FDA Expected to Respond to BPA Petition Today

The U.S. Food & Drug Administration (FDA) is expected to respond to a BPA petition today. The petition, issued by the Natural Resources Defense Council (NRDC) seeks a ban of bisphenol A (BPA) a ubiquitous and controversial chemical that has found its way into a massive amount of consumer products.

The NRDC petition was filed in 2008 and requested that the agency ban the chemical. The FDA failed to respond to the petition when mandated by law and the NRDC followed with a federal lawsuit to compel an FDA decision. The FDA agreed to issue a decision by March 31.

BPA, a compound that uses a combination of phenol and acetone, enters food when it leeches from food and beverage containers, explained Bloomberg.com. The FDA has approved BPA use in shatter-resistant polycarbonate plastic and durable epoxy resins.

“We have and will continue to rely on the experts at FDA to evaluate the safety of BPA, and respond on the basis of all the available scientific data, including information referenced by NRDC. BPA is one of the most thoroughly tested chemicals used today and has a safety track record in food contact of over 40 years,” said Steven G. Hentges, Ph.D., of the Polycarbonate/BPA Global Group of ACC. “The consensus of government agencies across the world, based on the science, is that BPA is safe for use in food-contact materials.” ACC—The American Chemistry Council—represents the chemical industry.

The ACC also wrote that a recent U.S. Environmental Protection Agency-funded study reconfirmed that it is very unlikely that BPA could cause human health effects because of the efficiency and speed by which the human body metabolizes and eliminates the chemical. Last year, the European Food Safety Authority reaffirmed that BPA is safe for use in food-contact materials and a World Health Organization (WHO) panel supported the continued use of BPA in products that come in contact with food.

But, anti-BPA advocates disagree. “Every day, millions of American consumers are exposed to this dangerous chemical, commonly used in packaging for canned foods, beverages and even baby formula,” said Sarah Janssen, a senior scientist in the Environment and Public Health program at the NRDC, in a recent NRDC press statement. “The FDA has an obligation to protect us from toxic food additives.”

Meanwhile, BPA, a known estrogenic mimicker, has been linked in countless and well-respected studies, to a wide and growing array of negative health effects. The ubiquity of BPA, which is used in many, many consumer products, is legendary, making the debate over this chemical heated and significant. Of note, BPA leaches into products, whether heated or cold, and into the skin, from every day items such as paper money, toilet paper, and receipts.

And, as we’ve long written, many experts, citing hundreds of studies, point to BPA’s many links to adverse health effects. For instance, this month, we wrote that BPA may impact uterine health, citing a new study on the industrial chemical that also found that BPA not only affects the heart, brain, and nervous system, the chemical could also affect a mammal’s ability to reproduce, altering the uterus in structural ways that can lead to a potentially deadly infection.

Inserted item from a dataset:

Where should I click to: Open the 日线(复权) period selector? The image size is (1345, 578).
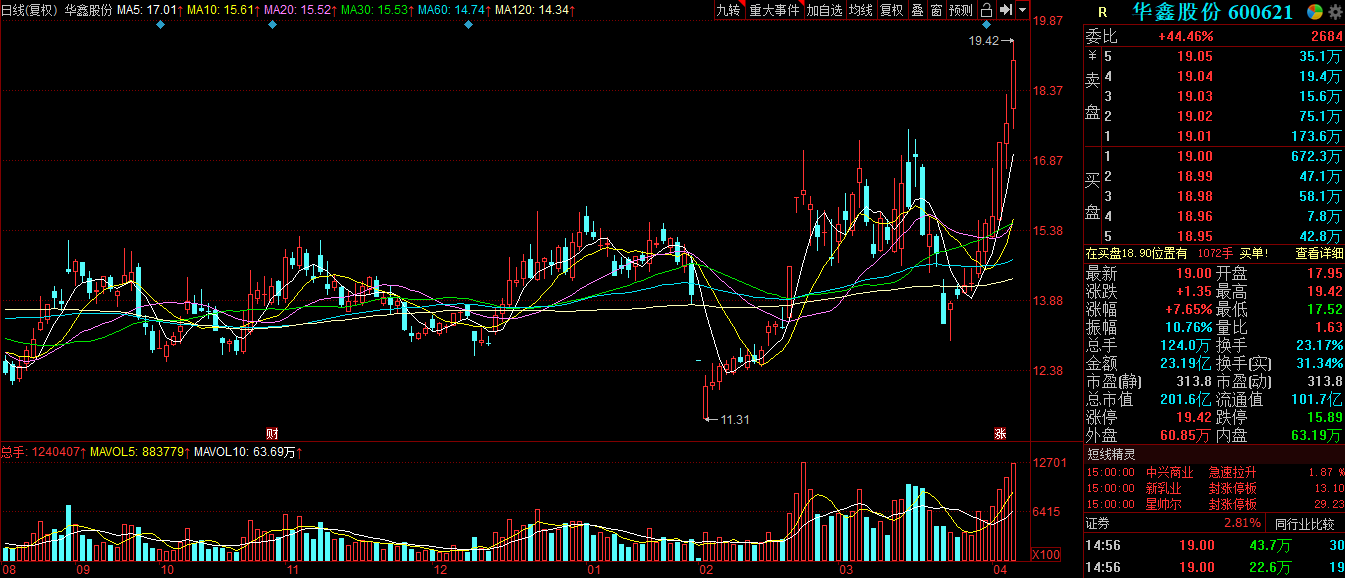(29, 10)
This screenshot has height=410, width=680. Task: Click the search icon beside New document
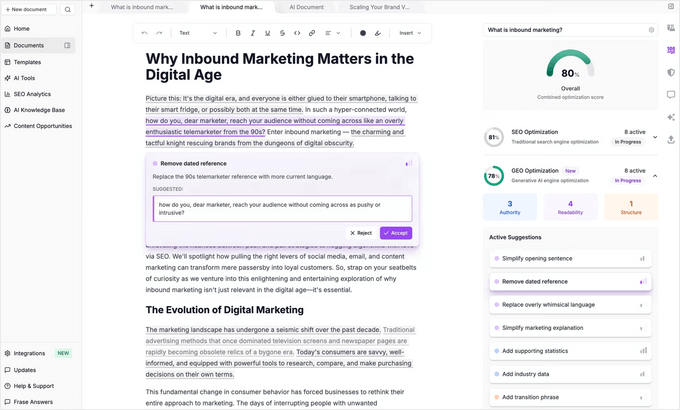pos(68,9)
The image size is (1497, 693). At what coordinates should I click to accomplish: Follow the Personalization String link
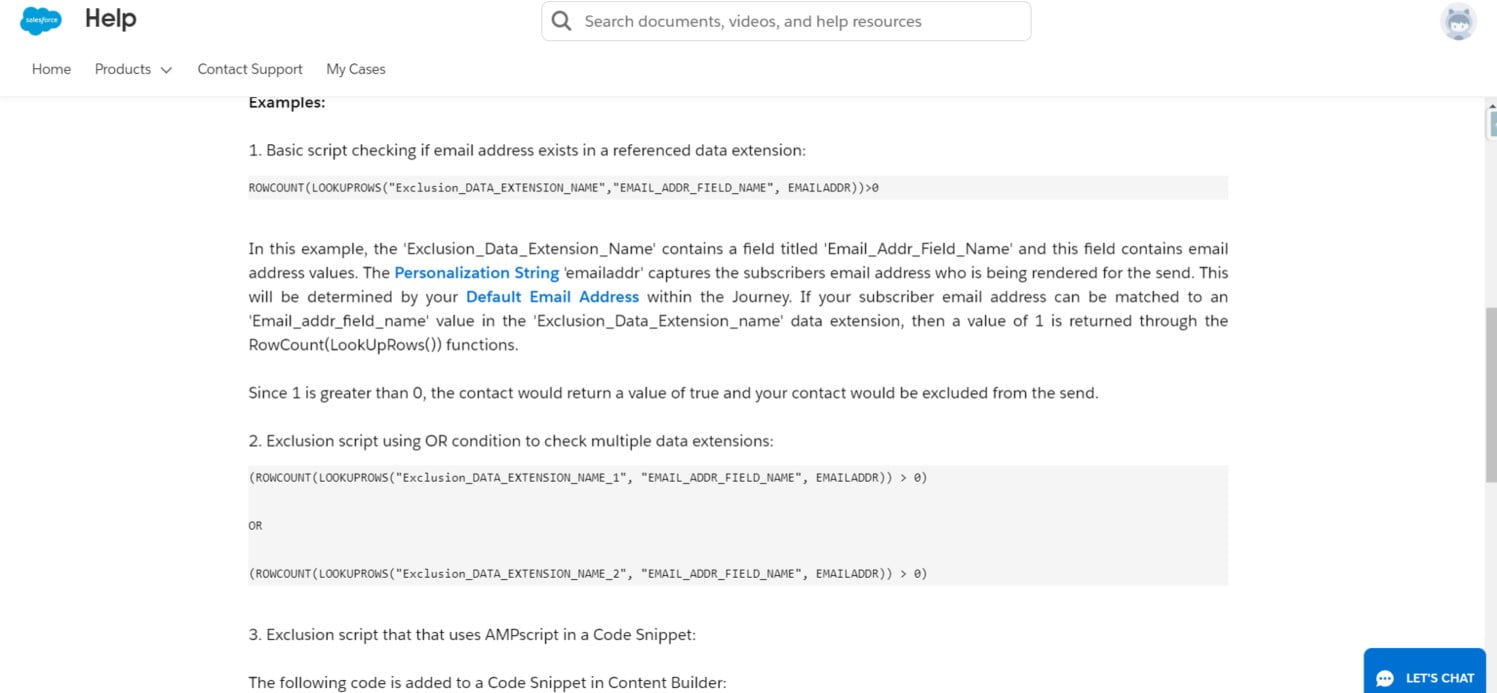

Another recent study revealed a link between BPA exposure and future cardiac issues and followed a similar study that yielded similar results. Another study on which we wrote revealed that small amounts of synthesized substances, such as BPA, are sufficient to mix up the body’s hormones and can trick our fat cells into taking in more fat or confusing the pancreas into releasing too much insulin. Insulin is the hormone responsible to regulate the breakdown of fat and carbohydrates in the body.

We’ve also written about at least two BPA-breast cancer links and links to increased anxiety and depression in preschoolers exposed to BPA in the womb. BPA has been linked to toxic injury and implications in cardiovascular disease, intestinal problems, brain cell connection interference, increased risks of reproductive and immune system diseases and disorders, problems with liver function testing, interruptions in chemotherapy treatment, premature puberty, Polycystic Ovarian Syndrome (PCOS) and other female fertility and endocrine issues, and erectile dysfunction and male sexual problems in males as young as the developing fetus.

Very significantly, the National Institutes of Health recently said that BPA may affect the development of young and unborn children, noted Bloomberg.com.